I stumbled upon the original recipe in one of my moms old Southern Living Magazines. When i first tried it out i was baffled by the lack of rising agents… After all what is a cake that doesn’t rise?! Ha! That is what i thought! But it did rise. This turned out to be the most amazing lemon cake i have made to date. It is soft and has a great texture, light and fluffy with a softer lemon flavor that goes amazingly with a simple lemon glaze. I have made a couple of alterations to it just because i wanted something with a little bit more lemon punch.

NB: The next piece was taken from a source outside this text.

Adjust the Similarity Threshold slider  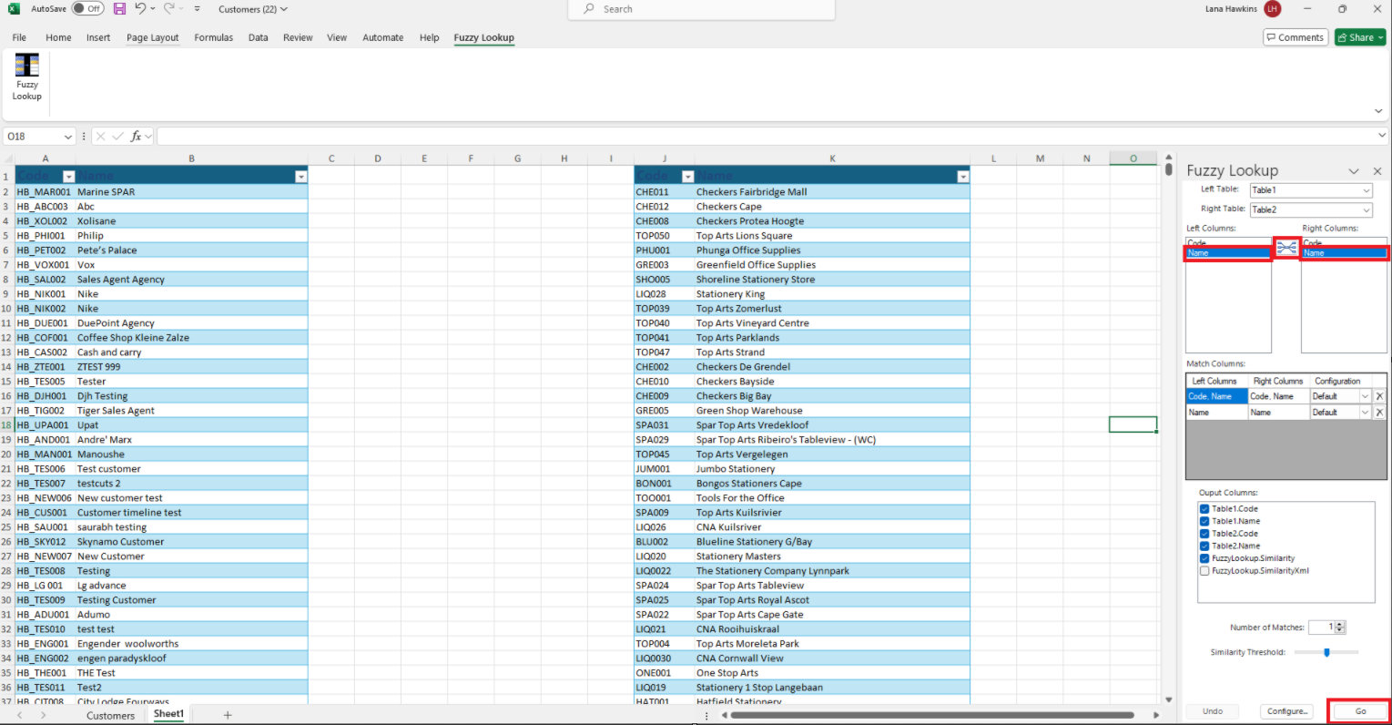(x=1326, y=652)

The players in this mysterious rising lemon cake game are; Butter, sugar, eggs, lemons, vanilla extract, lemon extract, all purpose flour and finally…. Lemon-lime soda. Yep, that’s it folks. That is what makes this cake light and fluffy. So strange and so, so good. Below is my version of this wonderful cake…

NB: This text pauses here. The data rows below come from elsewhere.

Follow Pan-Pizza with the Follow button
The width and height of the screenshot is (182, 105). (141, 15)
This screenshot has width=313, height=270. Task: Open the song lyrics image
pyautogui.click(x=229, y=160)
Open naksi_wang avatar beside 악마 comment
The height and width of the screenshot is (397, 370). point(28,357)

You will need to zest your lemon, i use a box grater, but any fine toothed grater would work. Work your way around the outside of the lemon to remove only the colored part of the peel, that is the zest!

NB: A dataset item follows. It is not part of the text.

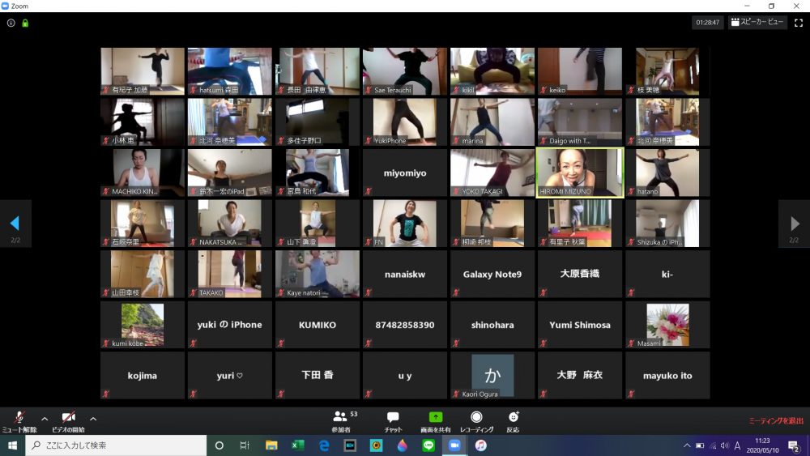The width and height of the screenshot is (810, 456).
Task: Enter full screen mode
Action: [x=799, y=23]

This recipe makes one standard bundt cake. However i have also used it in my 8 inch rounds and as cupcakes and they all bake beautifully, just keep an eye on them as they are cooking if you decide to go with a smaller pan.8 Ingredient Lemon Cake
- 1 1/2 cup butter, softened
- 3 Cups granulated sugar
- 5 Eggs
- 3 Tablespoons Lemon zest (will take about 3 lemons)
- 1 Tablespoon fresh lemon juice
- 1 teaspoon vanilla extract
- 1 teaspoon lemon extract
- 3 Cups all purpose flour
- 1 Cup lemon lime soda
Preheat oven to 350ºF
In a large bowl beat butter at medium speed until creamy. Gradually add in sugar and beat until light and fluffy; should take about 4 minutes. Add eggs, one at a time blending well after each addition.
Add in flour alternately with lemon-lime soda beginning and ending with flour. Beat on low after each addition until completely blended.
pour into a lightly greased 10 cup bundt pan and bake at 350 degrees Fahrenheit for about 25-30 minutes.